PROBLEM REQUIREMENTS
The output must consist only of the lines from the one with "Click the cell containing 01697" through the end of the listing, restated exactly and free of pictures.
Start of DATASET EXTRACT
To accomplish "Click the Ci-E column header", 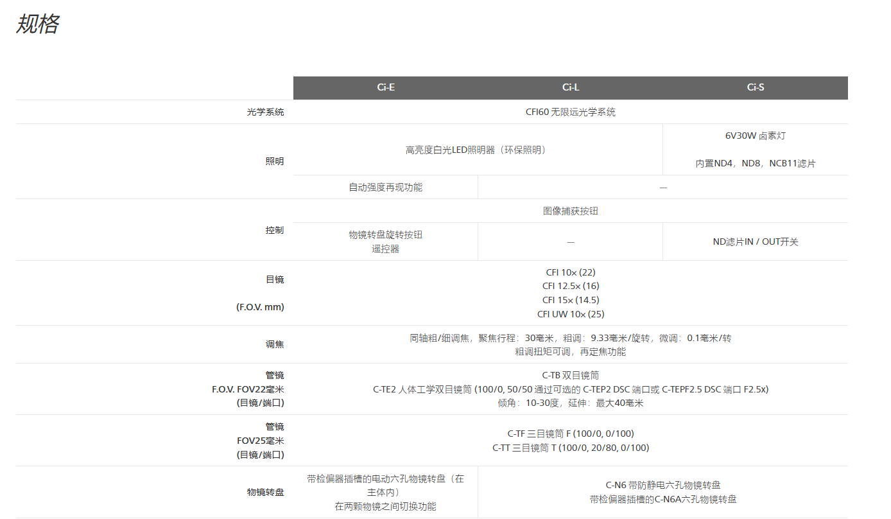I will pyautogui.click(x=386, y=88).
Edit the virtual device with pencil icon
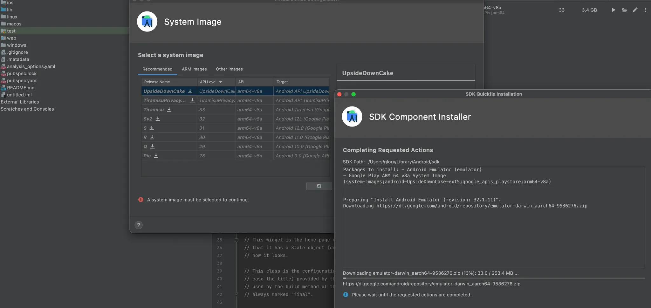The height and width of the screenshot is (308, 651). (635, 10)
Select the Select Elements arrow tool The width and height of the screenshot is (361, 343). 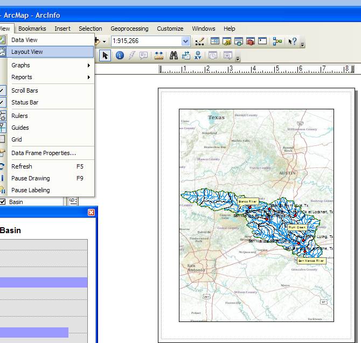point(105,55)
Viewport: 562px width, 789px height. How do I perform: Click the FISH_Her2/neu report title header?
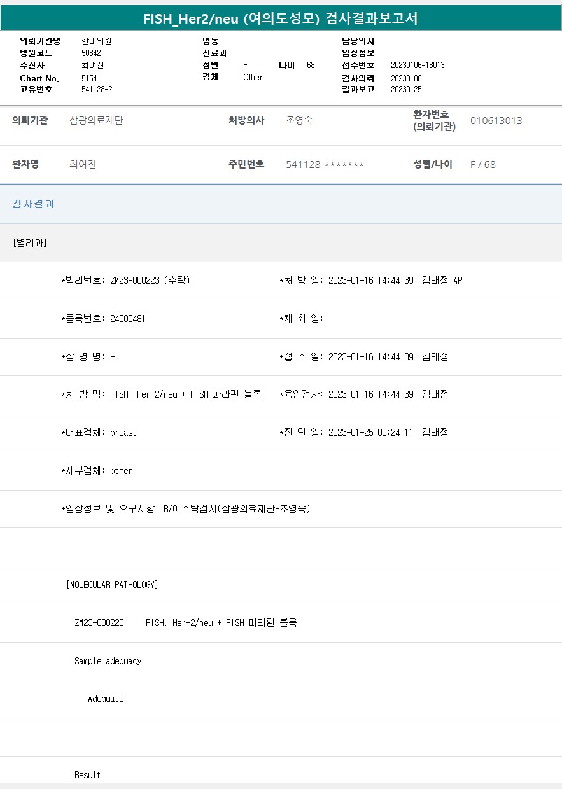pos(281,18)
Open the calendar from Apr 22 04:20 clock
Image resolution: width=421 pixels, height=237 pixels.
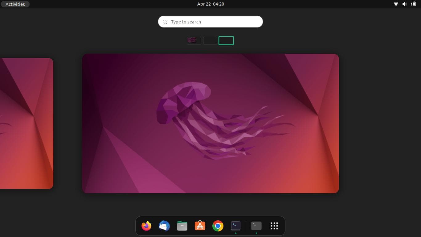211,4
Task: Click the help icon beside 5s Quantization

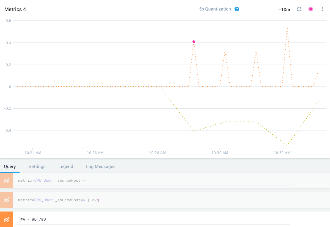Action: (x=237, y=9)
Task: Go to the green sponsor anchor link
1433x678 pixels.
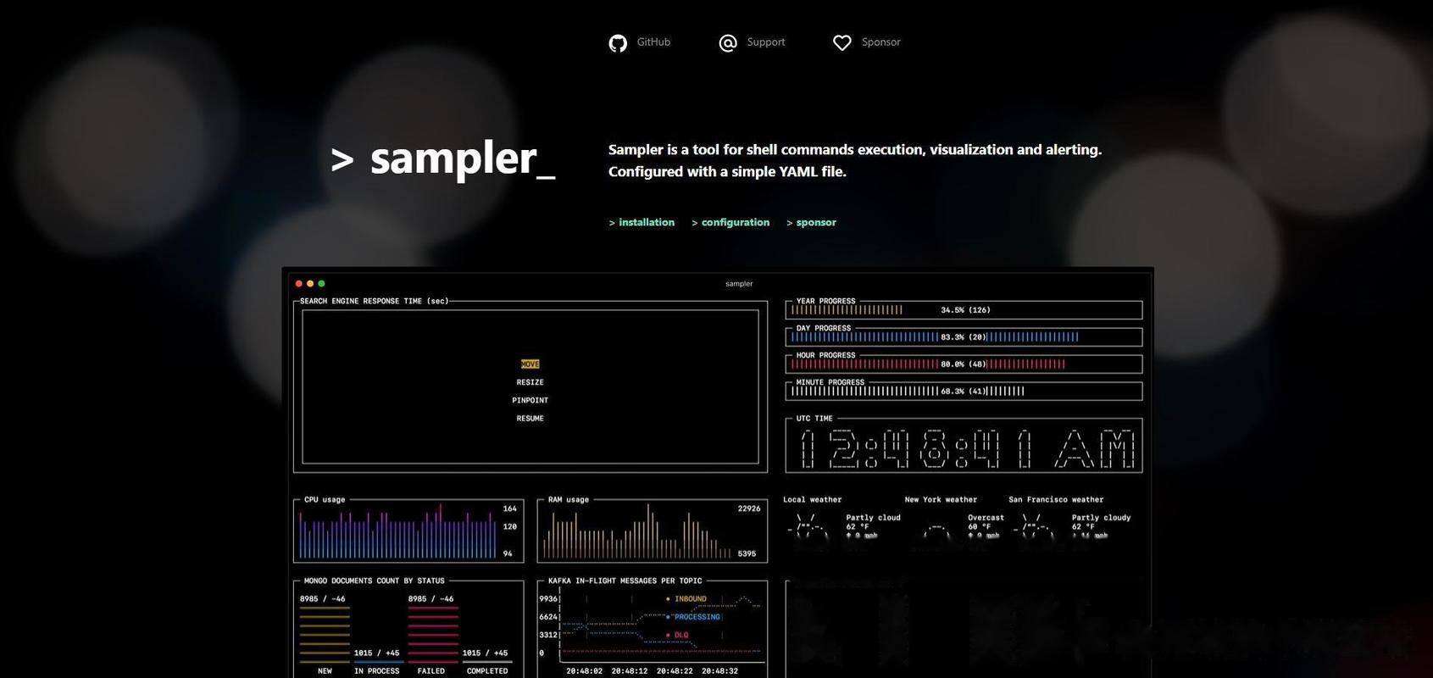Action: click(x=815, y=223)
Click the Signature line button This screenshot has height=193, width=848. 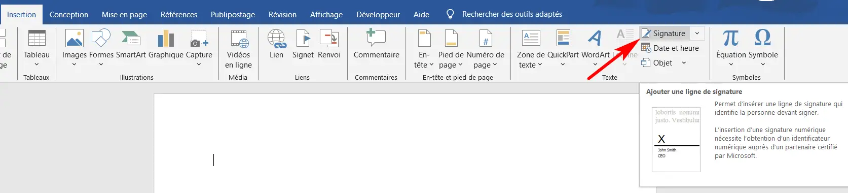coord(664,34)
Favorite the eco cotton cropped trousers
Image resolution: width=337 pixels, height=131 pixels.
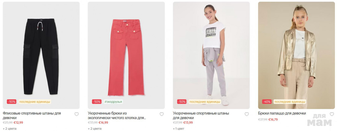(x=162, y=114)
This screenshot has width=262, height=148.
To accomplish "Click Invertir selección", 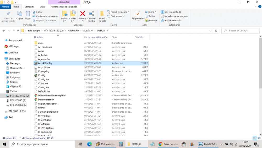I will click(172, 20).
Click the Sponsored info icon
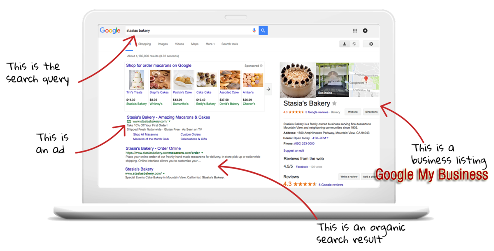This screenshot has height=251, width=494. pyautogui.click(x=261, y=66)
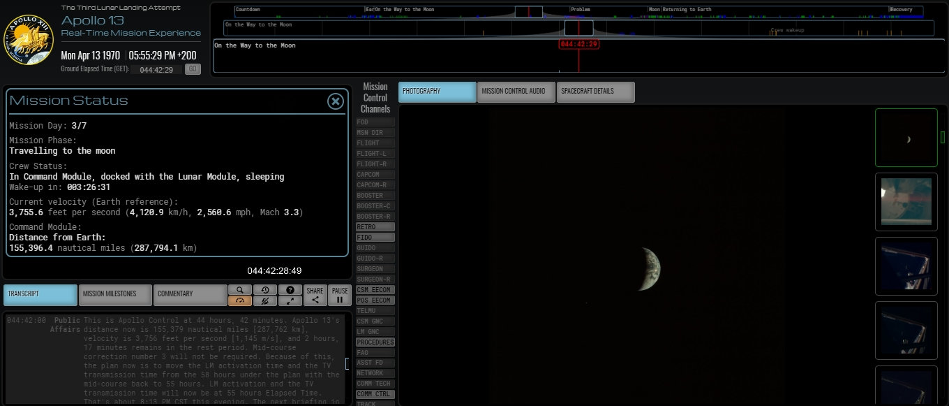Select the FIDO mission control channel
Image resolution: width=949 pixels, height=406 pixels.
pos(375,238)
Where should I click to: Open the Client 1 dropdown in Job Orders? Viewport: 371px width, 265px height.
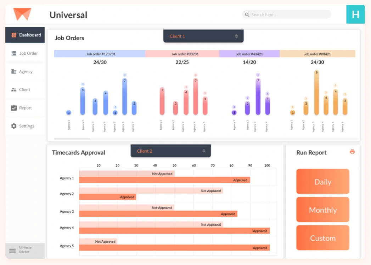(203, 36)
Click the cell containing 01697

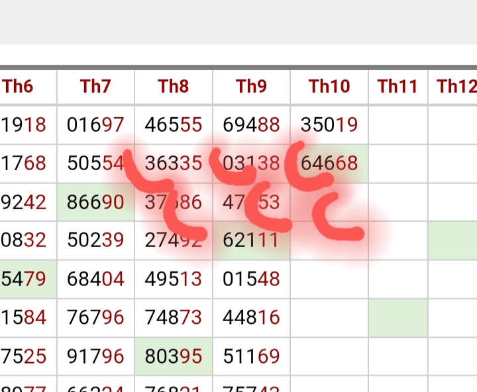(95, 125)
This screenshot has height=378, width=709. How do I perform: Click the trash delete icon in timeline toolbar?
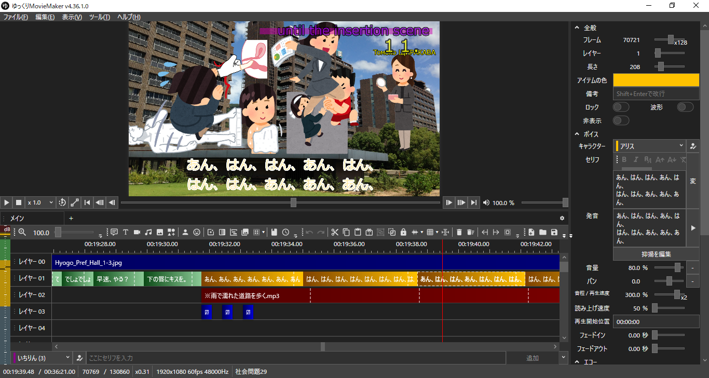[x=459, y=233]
End of DATASET EXTRACT
ANSWER BOX
Click the cell containing 01697

(95, 125)
This screenshot has height=378, width=709. How do I perform: Click the trash delete icon in timeline toolbar?
[x=459, y=233]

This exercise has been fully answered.